Exercise description: Look through the records below for the line with "This screenshot has height=224, width=398.". Return that line and each one after it up to and including the line with "Task: Expand the", exactly.

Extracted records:
:::

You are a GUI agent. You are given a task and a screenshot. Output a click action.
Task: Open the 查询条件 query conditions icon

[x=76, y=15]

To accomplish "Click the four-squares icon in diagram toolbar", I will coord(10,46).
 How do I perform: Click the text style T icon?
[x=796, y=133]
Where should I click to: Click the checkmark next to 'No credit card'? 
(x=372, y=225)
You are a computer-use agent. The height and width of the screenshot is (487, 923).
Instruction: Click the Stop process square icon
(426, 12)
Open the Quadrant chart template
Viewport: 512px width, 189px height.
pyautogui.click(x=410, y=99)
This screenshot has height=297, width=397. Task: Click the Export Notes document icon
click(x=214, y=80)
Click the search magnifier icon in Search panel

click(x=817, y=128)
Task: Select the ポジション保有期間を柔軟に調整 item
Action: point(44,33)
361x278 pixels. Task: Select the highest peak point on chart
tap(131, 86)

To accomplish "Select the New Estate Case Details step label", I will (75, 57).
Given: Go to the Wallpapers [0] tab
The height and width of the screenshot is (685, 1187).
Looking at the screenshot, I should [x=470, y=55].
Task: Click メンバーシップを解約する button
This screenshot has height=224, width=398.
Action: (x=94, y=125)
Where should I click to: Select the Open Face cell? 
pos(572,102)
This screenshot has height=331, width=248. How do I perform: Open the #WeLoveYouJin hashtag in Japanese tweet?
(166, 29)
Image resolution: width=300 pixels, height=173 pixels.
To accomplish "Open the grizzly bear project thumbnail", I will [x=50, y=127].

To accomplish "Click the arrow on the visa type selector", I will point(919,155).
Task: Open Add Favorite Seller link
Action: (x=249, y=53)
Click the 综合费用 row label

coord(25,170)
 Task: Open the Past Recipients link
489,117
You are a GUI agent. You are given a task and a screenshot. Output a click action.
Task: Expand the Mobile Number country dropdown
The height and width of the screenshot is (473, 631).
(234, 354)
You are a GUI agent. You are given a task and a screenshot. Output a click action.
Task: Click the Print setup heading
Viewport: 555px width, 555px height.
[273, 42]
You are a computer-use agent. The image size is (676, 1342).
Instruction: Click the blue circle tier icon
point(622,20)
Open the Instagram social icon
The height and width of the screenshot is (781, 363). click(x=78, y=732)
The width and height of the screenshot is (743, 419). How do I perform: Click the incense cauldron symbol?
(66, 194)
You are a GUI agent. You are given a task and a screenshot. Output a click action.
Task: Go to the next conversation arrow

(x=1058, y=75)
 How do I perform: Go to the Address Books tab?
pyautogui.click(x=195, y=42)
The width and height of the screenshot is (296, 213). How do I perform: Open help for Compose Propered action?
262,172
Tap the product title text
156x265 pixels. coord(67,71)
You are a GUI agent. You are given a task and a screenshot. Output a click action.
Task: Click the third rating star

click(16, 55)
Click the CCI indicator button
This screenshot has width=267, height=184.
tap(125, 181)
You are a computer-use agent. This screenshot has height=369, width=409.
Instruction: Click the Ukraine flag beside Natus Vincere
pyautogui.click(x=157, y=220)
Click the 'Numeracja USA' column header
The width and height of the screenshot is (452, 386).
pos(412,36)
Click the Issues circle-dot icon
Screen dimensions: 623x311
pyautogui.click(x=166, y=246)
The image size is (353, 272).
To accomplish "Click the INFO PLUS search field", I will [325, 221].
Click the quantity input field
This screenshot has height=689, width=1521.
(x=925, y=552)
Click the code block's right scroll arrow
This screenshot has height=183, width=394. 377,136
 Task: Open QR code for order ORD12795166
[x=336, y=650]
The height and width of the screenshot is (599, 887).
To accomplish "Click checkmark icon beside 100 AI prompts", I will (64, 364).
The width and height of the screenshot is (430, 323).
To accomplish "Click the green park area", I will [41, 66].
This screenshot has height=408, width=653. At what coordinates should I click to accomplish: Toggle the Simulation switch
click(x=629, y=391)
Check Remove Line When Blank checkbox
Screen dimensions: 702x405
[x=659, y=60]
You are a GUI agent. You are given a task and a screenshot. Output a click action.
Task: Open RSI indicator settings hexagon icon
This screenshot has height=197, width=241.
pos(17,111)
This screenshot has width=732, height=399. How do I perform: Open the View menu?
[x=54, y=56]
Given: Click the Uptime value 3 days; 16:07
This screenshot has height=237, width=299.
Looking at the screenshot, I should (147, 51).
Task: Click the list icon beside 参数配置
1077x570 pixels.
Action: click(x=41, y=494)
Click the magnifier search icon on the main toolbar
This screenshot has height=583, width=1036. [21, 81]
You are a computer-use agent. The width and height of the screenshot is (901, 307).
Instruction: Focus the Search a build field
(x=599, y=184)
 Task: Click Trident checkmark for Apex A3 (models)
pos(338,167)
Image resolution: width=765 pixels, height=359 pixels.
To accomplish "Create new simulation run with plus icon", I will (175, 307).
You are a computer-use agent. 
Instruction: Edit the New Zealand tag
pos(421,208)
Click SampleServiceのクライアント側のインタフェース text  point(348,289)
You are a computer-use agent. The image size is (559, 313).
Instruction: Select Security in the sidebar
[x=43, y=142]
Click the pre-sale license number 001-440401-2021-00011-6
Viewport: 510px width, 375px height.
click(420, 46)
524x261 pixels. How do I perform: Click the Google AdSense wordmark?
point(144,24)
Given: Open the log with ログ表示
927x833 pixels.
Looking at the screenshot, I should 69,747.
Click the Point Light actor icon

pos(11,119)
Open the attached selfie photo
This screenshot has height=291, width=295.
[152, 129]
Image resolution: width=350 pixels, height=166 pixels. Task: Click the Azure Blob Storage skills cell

:::

Task answer:
This screenshot has height=224, width=398.
Action: (x=94, y=125)
Where should I click to: Select the Open Face cell? 
pos(572,102)
This screenshot has height=331, width=248. How do I perform: Open the #WeLoveYouJin hashtag in Japanese tweet?
(166, 29)
Image resolution: width=300 pixels, height=173 pixels.
To accomplish "Open the grizzly bear project thumbnail", I will [x=50, y=127].

To accomplish "Click the arrow on the visa type selector", I will point(919,155).
Task: Open Add Favorite Seller link
Action: (x=249, y=53)
Click the 综合费用 row label

coord(25,170)
 Task: Open the Past Recipients link
489,117
You are a GUI agent. You are given a task and a screenshot. Output a click action.
Task: Expand the Mobile Number country dropdown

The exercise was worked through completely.